• **Problem details**: How many lines of the rows below contain the case-sensitive string "Click"? Reply with the number alone.

»»

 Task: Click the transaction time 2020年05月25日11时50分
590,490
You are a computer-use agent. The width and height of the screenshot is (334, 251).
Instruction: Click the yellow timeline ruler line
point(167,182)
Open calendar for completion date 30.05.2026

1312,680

««

• **The reply**: 2